I have ads unblocked on a site that I like to support, and that serves relevant ads that are generally clean.
Generally, they're ads for equipment from manufacturers I'm actually interested in, so I will occasionally click on them.

[–] Vanth@reddthat.com 5 points 9 months ago

I watched some trailers on YouTube for upcoming movies. That is probably the most intentional consumption of advertisements I make; I even search them out specifically.

[–] zeusbottom@sh.itjust.works 5 points 9 months ago

Banner ads, not for a long long time, at least not intentionally.
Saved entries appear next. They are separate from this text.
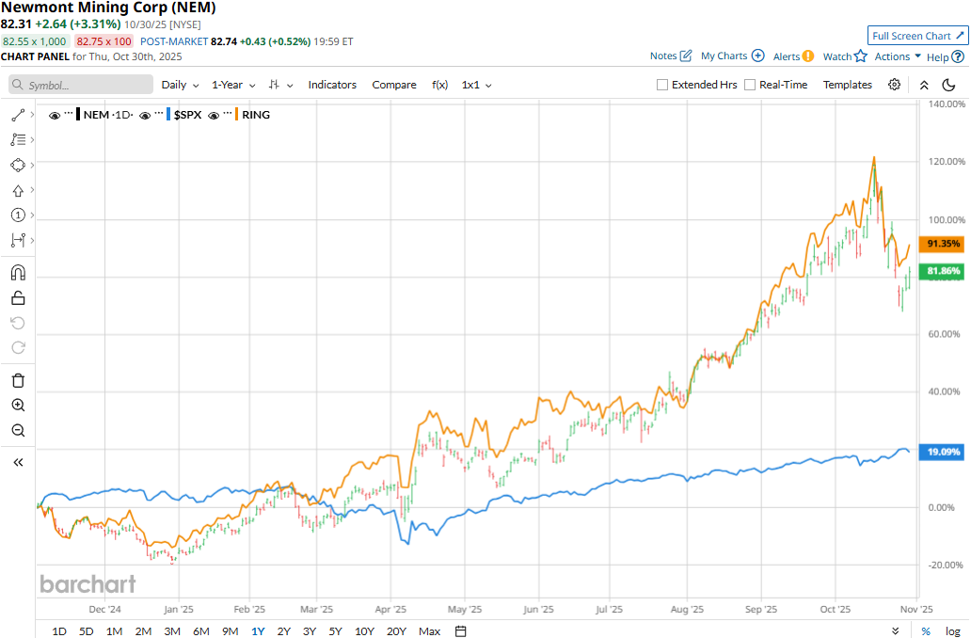The width and height of the screenshot is (971, 638).
Task: Open chart settings gear
Action: [x=894, y=85]
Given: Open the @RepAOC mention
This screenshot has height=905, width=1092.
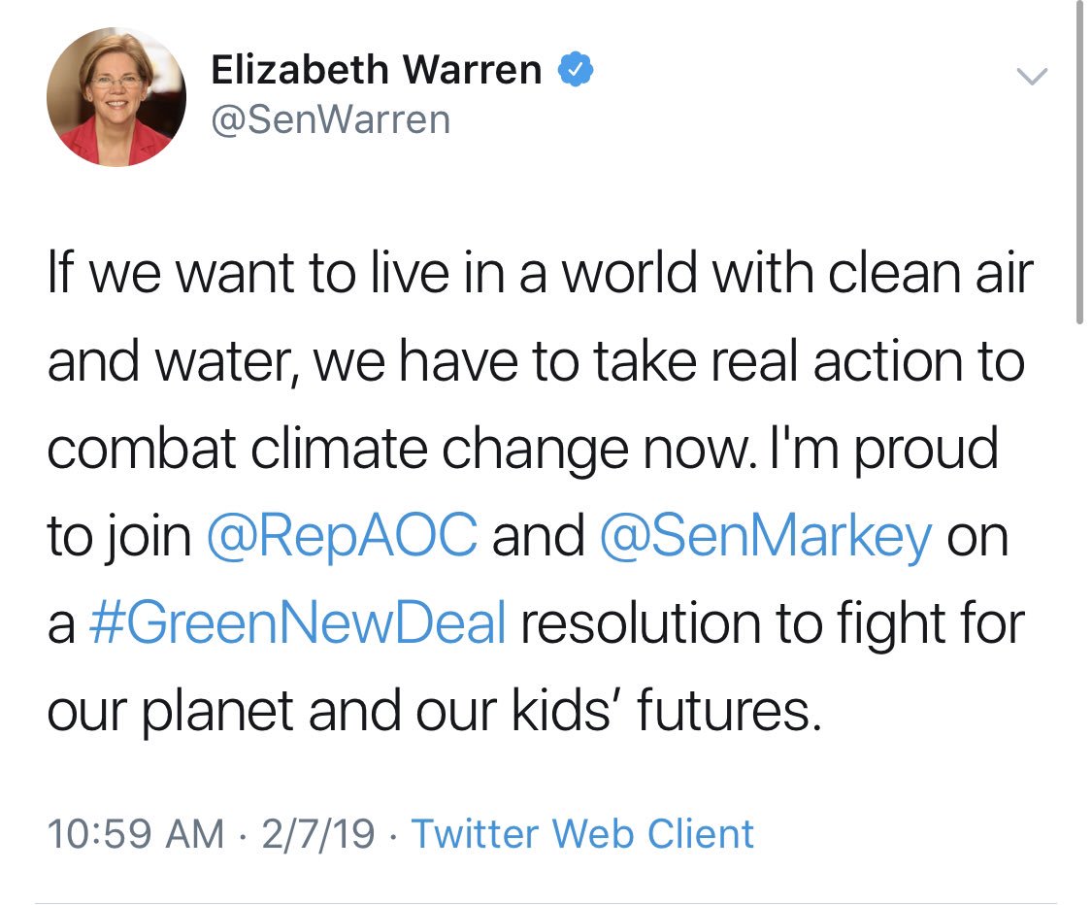Looking at the screenshot, I should point(342,536).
Last week I needed parts for my snowblower, and Amazon was not helpful finding what I needed, so I googled the info I had. A competitor’s ad appeared as the first result. I was skeptical as hell as I clicked on it - my experience has always been similar to yours - but they had a comprehensive, easy-to-use database of parts, with diagrams, part numbers, in-stock notes, and cost all on the same page. No hacky website, just the right information presented well. Wound up giving them the business.
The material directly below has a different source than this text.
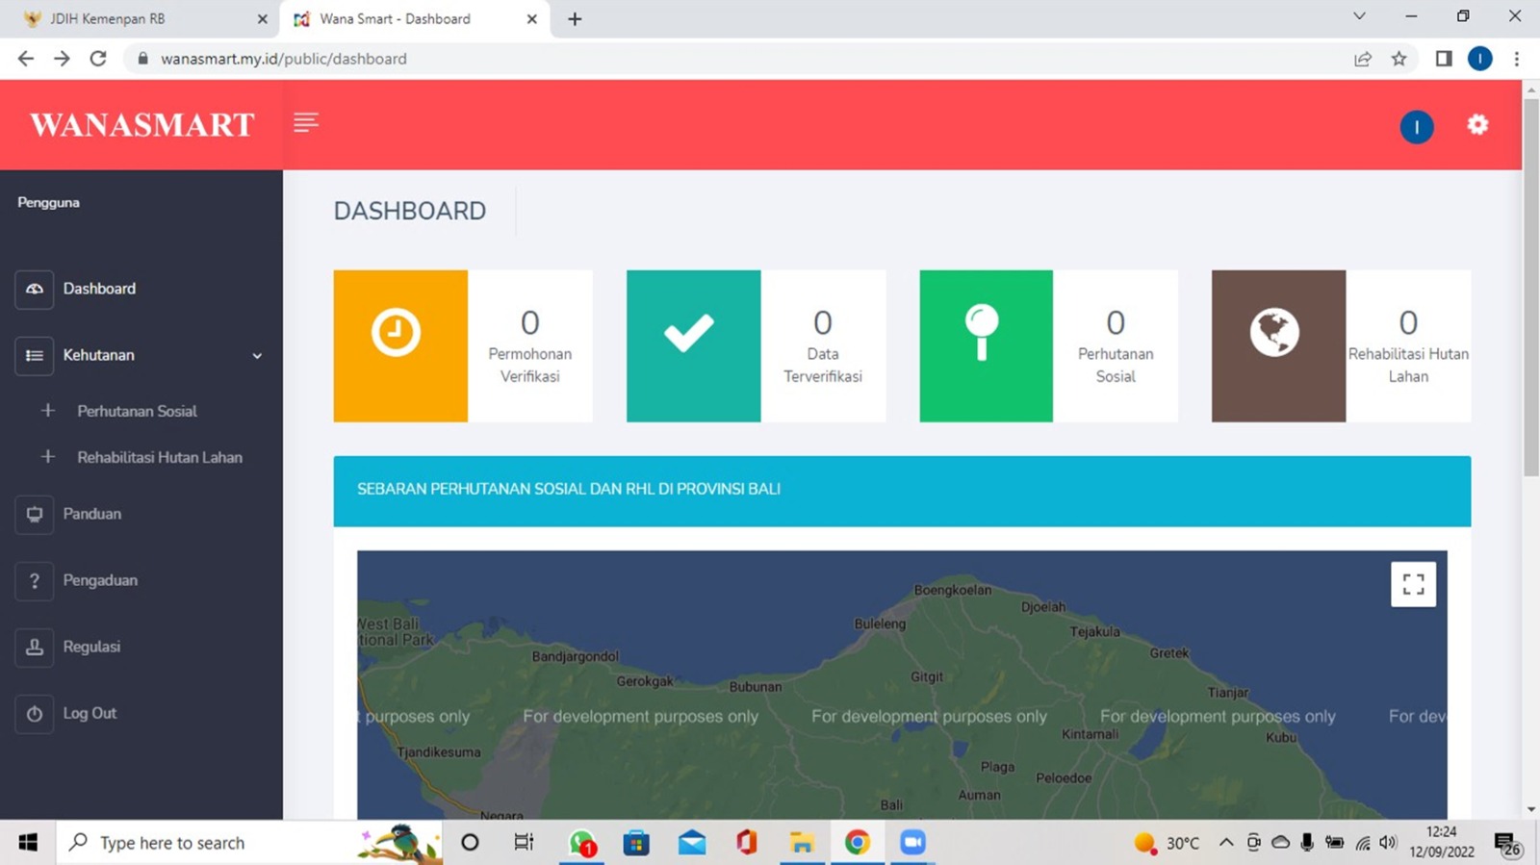Click the blue user avatar in header

click(x=1416, y=127)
I guess not everyone is a rabid, cheating, lying SOB. Just many people. Lol

[–] Cuttlefish1111@lemmy.world 4 points 9 months ago
[–] dan@upvote.au 4 points 9 months ago* (last edited 9 months ago) (1 children)

I've clicked retargeting ads a few times, if they're offering me an abandoned cart coupon ("finish your order at our store and save 10%"). I've worked in ad tech in the past, and retargeting ads (ads that show products you've previously viewed or expressed an interest in) have extremely high clickthrough rates.
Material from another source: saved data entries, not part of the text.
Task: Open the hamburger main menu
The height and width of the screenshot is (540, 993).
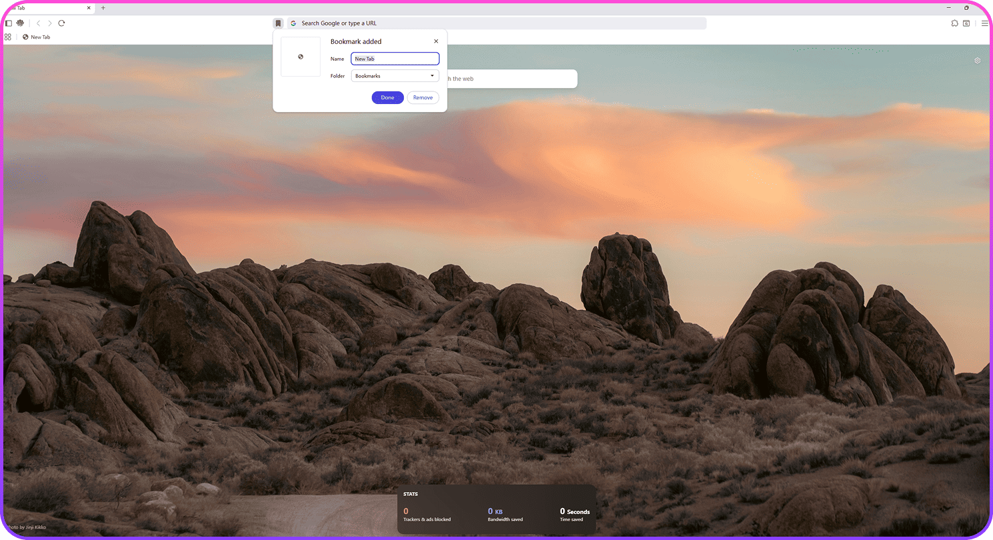Action: [x=985, y=23]
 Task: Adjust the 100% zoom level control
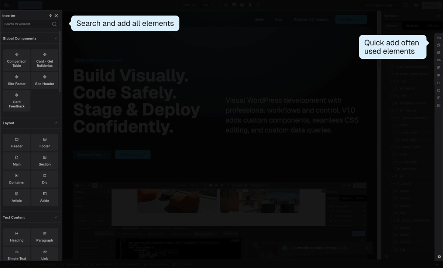(x=205, y=5)
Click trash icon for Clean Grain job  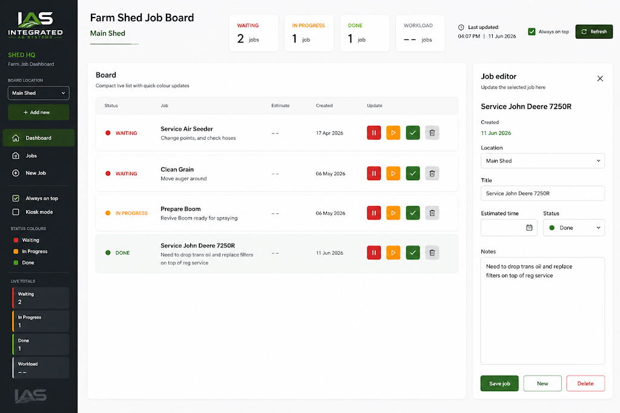[432, 174]
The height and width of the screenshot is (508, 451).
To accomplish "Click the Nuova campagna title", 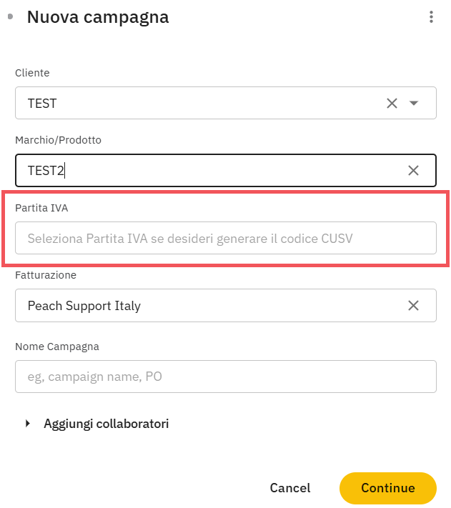I will (x=98, y=17).
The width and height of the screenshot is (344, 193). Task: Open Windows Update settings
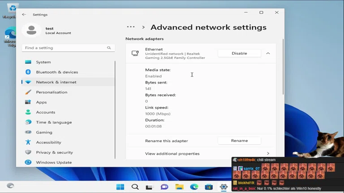(x=54, y=162)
I saw an ad in Instagram reels around a week ago for a Chinese company that makes big LED signs like you see at the front of stores like Safeway or Best Buy or whatever. Not interested in the product, but I was intrigued because the guy in the ad was Chinese but had a Texan accent. Turns out he uses a different accent in each of his ad videos. That was amusing. I did click the ad to see the quality of the product.

[–] Omega_Haxors@lemmy.ml 2 points 9 months ago* (last edited 9 months ago) (1 children)

Turns out he uses a different accent in each of his ad videos.

Politicians do this too. I will never not laugh at Hillary Clinton doing a southern accent or Putin popping a gasket trying to speak English.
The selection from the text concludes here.